What you have to do:
Please retype the data below line for line and leave out every picture.

[Exercise inputs — start]

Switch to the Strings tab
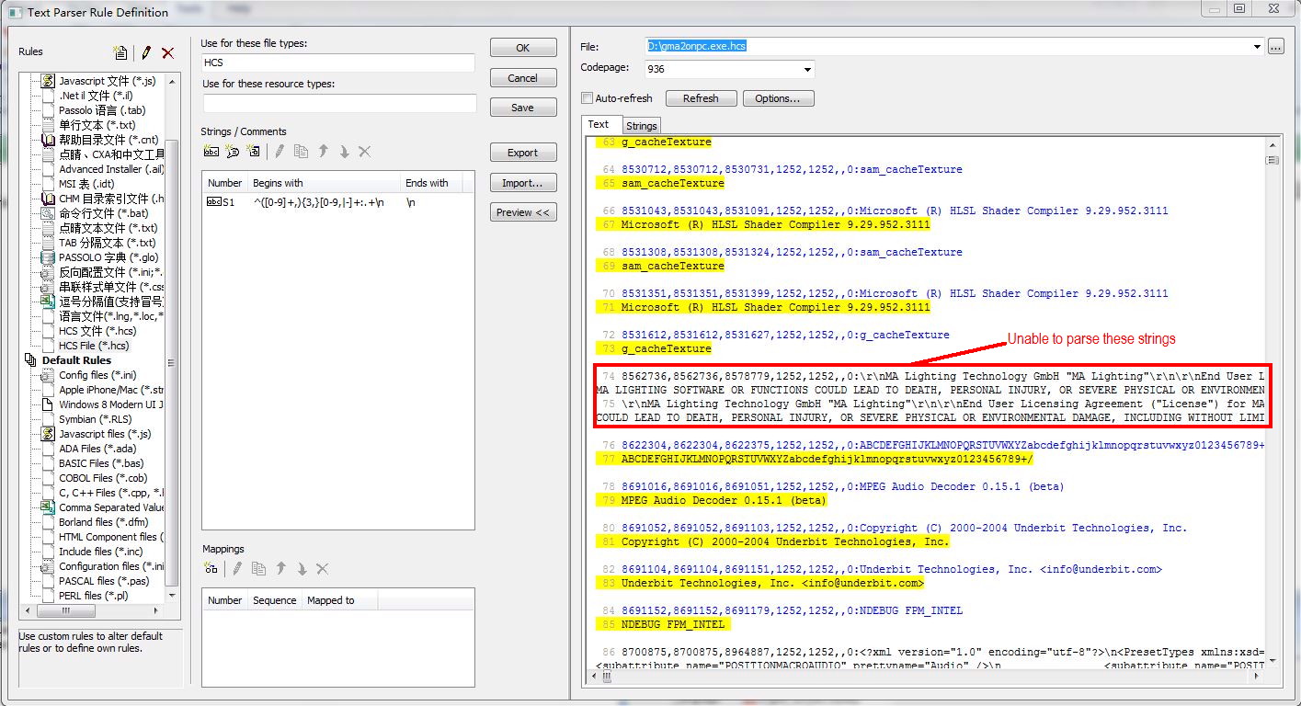The height and width of the screenshot is (706, 1301). (641, 126)
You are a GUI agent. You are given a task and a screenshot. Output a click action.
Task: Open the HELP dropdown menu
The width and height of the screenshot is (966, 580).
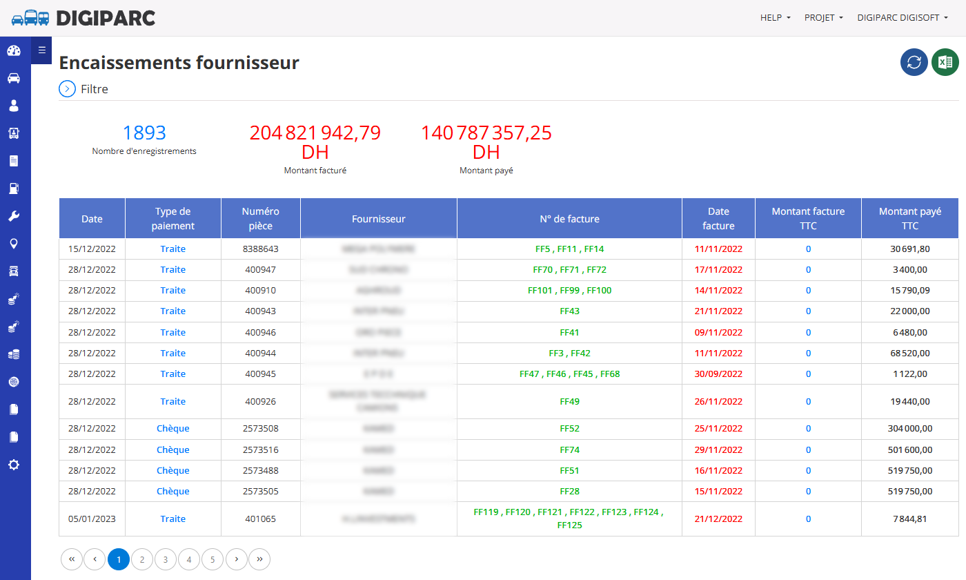pos(776,18)
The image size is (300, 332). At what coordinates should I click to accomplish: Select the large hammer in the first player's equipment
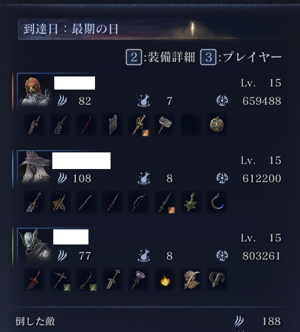click(165, 124)
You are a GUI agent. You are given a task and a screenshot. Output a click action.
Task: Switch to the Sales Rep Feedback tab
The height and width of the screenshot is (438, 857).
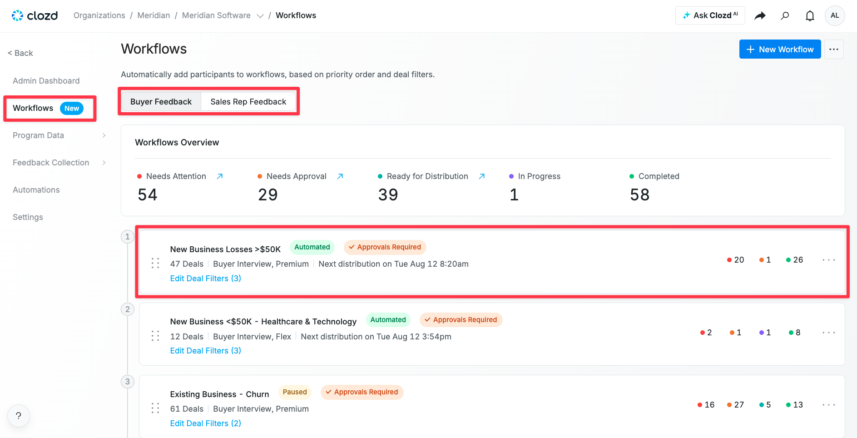click(x=248, y=102)
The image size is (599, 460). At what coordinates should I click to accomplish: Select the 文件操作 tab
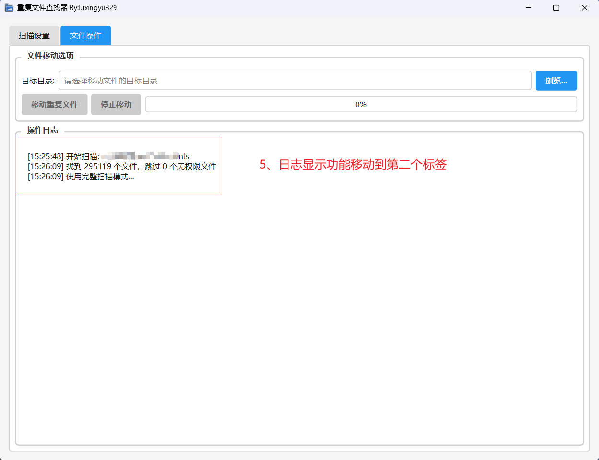[85, 36]
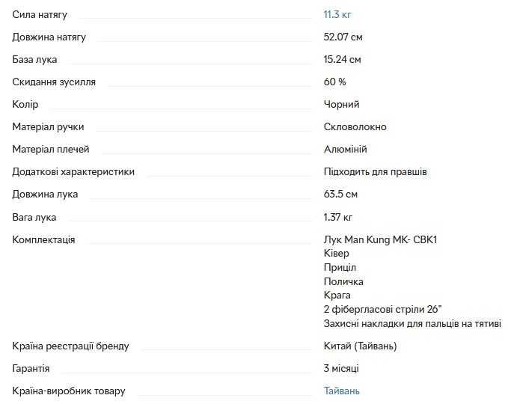The image size is (508, 404).
Task: Click the 11.3 кг draw weight link
Action: (x=337, y=14)
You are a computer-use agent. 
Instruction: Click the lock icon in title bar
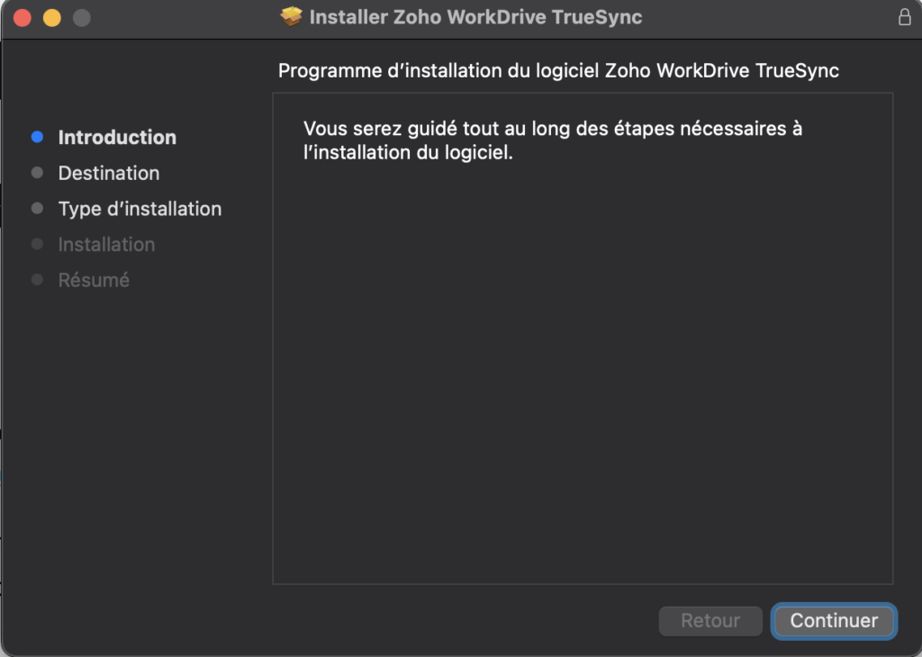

[Exercise inputs — finish]

Answer section:
Switch to the Strings tab
The height and width of the screenshot is (706, 1301). (641, 126)
You are a GUI agent. You are given a task and a screenshot. Output a click action.
Task: Open the HELP dropdown menu
The width and height of the screenshot is (966, 580).
pos(776,18)
The image size is (300, 332). At what coordinates should I click to accomplish: Select the large hammer in the first player's equipment
click(165, 124)
You are a GUI agent. You are given a task and a screenshot. Output a click action.
Task: Switch to the Sales Rep Feedback tab
The height and width of the screenshot is (438, 857).
click(x=248, y=102)
The image size is (599, 460). At what coordinates should I click to accomplish: Select the 文件操作 tab
[85, 36]
The image size is (508, 404).
Task: Click the 11.3 кг draw weight link
Action: (x=337, y=14)
You are a computer-use agent. 
Instruction: Click the lock icon in title bar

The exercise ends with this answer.